Em todo o caso, esta norma é a que mais se aproxima do conceito de utilidade económica imediata do pedido, porque nas normas seguintes [alíneas b) e c)], o valor da causa pode não ter equivalência com o valor da vantagem económica fiscal que o interessado pode obter com a procedência da acção.
Segunda hipótese: a alínea b) do n.º 1 do artigo 97.º-A.
Esta norma aplica-se, somente, aos casos em que são impugnados actos de fixação da matéria tributável tout court. Nos casos em que essa fixação é acompanhada da liquidação de um tributo, o valor da causa é determinado nos termos da alínea a), como já se referiu.
Assim, a aplicação residual da alínea b) aos casos de fixação de matéria tributável sem liquidação de imposto determina um valor da causa que não tem correspondência com a utilidade económica do pedido, sendo muito superior a esta. Na verdade, a utilidade económica corresponde apenas ao valor do imposto que o contribuinte poderá deixar de pagar com a correcção da matéria tributável; não corresponde ao montante corrigido.
Contudo, a conclusão inevitável que resulta da interpretação desta norma é de que o valor da causa corresponde ao valor contestado da matéria tributável, apesar de, como observa Jorge Lopes de Sousa, a sua redacção poder gerar potenciais casos de desigualdade no tratamento dado a situações aparentemente semelhantes, consoante haja ou não lugar a liquidação de imposto a pagar.”.

Isto posto, volvendo ao caso concreto, o problema a resolver no tocante à determinação da norma aplicável circunscreve-se às alíneas do n.º 1 do artigo 97.º-A do CPPT, a saber, alínea a) ou a alínea b).
Ora, atenta a causa de pedir vertida na petição inicial, constatamos que não está em causa a tributação autónoma, aliás cujo valor foi aceite, inexistindo diferença entre a importância ali constante da liquidação anterior (apresentada pela Recorrente em sede de autoliquidação) e importância corrigida. Efetivamente em causa está o valor corrigido em sede de “matéria colectável – regime geral” que na liquidação anterior consta a importância de € 5.368,97€ e conforme consta da liquidação aquela importância foi corrigida para €360.340,98. O que nos permite concluir desde logo, que in casu não está a discussão sobre um qualquer montante concreto de IRC a pagar pela Recorrente, caso em que o valor da causa corresponderia a esse montante, pois que na liquidação apresentada o valor de imposto a pagar corresponde aquele que decorria da autoliquidação apresentada pela Recorrente decorrente de tributações autónomas por si declaradas no valor de € 168,88 a que corresponde um imposto a pagar do mesmo valor.

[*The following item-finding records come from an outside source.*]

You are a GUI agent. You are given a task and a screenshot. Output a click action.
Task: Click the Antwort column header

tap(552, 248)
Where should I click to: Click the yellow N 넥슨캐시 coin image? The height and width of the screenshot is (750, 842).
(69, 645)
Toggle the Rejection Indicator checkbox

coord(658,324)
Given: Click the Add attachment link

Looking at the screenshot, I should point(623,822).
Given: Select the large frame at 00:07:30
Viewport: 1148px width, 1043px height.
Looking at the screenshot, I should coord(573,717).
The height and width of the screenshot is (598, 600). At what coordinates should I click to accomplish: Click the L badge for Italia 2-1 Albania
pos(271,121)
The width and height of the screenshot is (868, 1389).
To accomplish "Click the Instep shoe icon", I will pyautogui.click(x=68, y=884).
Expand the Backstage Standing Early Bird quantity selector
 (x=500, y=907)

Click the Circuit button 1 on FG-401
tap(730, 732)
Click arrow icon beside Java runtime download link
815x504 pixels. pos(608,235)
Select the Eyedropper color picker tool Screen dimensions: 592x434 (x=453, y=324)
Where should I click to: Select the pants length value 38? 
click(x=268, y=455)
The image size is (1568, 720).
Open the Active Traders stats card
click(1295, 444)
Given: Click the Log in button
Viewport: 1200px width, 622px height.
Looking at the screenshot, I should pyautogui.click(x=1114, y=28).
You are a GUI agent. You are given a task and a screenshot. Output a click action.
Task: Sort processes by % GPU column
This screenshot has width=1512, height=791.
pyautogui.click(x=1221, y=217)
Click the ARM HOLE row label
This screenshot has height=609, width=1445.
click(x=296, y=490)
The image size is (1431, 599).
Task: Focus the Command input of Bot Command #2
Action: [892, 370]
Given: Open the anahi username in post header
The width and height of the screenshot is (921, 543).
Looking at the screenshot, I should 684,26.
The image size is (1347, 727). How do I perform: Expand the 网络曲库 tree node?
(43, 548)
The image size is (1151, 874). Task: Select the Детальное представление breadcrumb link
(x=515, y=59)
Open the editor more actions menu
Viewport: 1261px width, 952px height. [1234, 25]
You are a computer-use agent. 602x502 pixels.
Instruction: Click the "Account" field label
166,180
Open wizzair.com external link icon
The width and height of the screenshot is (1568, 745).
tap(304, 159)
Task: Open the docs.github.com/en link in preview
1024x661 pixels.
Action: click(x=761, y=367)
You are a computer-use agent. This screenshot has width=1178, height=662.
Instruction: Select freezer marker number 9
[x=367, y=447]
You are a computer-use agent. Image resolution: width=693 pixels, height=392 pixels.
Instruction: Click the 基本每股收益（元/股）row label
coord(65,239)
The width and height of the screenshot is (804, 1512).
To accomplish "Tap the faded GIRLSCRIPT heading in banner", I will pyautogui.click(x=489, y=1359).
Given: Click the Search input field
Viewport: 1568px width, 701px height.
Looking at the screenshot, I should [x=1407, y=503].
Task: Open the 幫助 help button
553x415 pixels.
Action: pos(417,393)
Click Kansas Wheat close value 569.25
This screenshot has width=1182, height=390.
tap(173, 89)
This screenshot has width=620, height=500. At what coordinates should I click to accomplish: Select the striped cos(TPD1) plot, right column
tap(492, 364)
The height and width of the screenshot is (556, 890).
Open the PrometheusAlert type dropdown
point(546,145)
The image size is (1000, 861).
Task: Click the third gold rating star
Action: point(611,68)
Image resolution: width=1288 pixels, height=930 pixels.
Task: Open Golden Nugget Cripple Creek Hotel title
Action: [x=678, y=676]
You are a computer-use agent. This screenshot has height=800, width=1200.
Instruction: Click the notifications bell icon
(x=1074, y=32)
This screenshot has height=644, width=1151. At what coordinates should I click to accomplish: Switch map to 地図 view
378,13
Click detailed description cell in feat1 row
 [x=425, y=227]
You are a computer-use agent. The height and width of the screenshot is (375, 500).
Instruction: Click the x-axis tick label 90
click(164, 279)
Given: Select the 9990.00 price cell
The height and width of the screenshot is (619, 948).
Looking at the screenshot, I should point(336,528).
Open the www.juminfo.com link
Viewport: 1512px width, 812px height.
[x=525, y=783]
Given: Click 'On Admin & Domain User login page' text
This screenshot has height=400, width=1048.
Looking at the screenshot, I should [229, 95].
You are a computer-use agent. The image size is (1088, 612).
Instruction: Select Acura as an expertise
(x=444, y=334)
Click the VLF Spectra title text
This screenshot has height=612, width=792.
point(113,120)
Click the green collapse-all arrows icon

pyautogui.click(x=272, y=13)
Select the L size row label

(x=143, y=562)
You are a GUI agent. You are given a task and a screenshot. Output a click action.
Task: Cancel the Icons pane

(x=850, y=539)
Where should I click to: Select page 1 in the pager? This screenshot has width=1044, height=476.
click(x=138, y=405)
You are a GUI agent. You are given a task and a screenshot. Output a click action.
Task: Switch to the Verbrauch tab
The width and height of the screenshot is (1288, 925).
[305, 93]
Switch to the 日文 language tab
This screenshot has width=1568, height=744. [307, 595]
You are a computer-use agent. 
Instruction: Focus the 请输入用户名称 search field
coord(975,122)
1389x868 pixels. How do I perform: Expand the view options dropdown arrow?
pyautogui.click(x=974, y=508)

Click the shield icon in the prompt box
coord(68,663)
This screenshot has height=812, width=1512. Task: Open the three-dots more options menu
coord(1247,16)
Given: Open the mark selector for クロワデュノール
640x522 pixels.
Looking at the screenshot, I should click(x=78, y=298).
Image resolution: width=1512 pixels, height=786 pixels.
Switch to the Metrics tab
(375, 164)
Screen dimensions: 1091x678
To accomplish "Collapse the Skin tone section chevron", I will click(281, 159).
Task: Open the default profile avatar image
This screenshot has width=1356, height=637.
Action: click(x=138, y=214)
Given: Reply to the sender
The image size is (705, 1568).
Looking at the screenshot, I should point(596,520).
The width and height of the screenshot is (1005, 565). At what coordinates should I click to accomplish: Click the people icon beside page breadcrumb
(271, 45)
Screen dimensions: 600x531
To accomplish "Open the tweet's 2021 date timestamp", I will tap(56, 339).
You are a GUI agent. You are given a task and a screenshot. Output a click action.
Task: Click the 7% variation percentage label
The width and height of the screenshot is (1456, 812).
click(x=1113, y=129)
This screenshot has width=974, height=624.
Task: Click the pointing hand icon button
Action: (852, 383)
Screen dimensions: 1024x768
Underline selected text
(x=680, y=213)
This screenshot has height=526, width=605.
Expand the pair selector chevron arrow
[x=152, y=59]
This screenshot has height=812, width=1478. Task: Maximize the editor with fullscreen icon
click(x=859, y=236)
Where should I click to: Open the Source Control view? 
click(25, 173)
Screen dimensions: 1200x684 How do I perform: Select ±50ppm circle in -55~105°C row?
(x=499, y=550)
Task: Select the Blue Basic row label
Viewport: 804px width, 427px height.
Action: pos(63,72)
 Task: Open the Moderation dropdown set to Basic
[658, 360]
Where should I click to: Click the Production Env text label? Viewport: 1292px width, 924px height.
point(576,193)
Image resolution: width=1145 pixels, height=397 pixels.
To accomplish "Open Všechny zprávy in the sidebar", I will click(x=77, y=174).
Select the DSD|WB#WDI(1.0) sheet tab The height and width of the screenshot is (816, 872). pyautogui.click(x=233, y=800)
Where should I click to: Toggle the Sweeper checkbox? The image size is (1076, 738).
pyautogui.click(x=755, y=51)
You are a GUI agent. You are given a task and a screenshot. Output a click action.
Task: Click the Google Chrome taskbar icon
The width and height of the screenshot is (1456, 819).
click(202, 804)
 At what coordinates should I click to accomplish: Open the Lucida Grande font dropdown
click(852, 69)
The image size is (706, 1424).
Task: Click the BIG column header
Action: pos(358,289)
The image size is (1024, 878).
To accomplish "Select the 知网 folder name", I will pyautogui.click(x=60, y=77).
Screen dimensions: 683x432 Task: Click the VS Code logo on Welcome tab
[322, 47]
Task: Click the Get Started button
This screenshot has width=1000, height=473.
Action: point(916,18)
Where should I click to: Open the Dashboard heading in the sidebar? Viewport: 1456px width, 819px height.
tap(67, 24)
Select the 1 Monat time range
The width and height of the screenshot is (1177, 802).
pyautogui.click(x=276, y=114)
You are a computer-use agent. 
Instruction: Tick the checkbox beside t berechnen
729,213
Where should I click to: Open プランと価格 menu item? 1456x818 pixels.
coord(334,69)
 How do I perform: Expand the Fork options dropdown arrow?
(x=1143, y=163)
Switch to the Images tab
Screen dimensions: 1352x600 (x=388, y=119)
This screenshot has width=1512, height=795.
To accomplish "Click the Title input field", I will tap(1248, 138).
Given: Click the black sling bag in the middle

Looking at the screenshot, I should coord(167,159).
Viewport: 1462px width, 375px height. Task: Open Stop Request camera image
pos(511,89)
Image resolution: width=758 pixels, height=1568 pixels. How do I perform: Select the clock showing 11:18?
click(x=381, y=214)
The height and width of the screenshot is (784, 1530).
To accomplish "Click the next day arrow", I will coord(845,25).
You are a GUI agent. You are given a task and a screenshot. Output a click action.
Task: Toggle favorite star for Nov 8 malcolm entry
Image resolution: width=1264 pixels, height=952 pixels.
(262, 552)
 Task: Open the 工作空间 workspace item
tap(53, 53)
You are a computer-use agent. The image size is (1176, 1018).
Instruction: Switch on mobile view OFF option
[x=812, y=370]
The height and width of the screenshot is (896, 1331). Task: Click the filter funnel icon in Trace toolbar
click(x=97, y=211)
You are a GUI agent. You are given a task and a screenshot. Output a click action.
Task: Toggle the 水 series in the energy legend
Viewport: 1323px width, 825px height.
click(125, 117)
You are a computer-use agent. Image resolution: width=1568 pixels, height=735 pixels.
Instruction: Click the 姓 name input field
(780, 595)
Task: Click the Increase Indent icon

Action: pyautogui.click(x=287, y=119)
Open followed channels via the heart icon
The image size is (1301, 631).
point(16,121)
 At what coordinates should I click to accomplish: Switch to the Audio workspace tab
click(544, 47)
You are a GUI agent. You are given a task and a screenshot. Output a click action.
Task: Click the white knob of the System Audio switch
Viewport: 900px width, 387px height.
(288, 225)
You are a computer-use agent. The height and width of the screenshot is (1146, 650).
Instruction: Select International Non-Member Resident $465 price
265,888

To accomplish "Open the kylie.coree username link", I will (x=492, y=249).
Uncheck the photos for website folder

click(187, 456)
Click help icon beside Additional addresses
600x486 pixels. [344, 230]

Com efeito, neste processo, o que a Recorrente visou atacar foi a correcção à matéria tributável, determinada em sede de procedimento de revisão da matéria colectável por despacho da Directora de Finanças adjunta da DF ..., na sequência do pedido de revisão apresentada das correcções realizadas com recurso aos métodos indirectos dos exercícios de 2009, 2010 e 2011 [vide item 8 do probatório e restante matéria de facto dada como provada], assente na tese que propugna na petição de que aquela padece de: erro nos pressupostos de avaliação indireta da matéria tributável, não tendo a Administração Tributária cumprido o ónus da prova que lhe competia; por violação do princípio do inquisitório e da busca de verdade material ao longo do procedimento inspectivo; do erro no critério utilizado e erro na quantificação da matéria tributável; da falta de fundamentação.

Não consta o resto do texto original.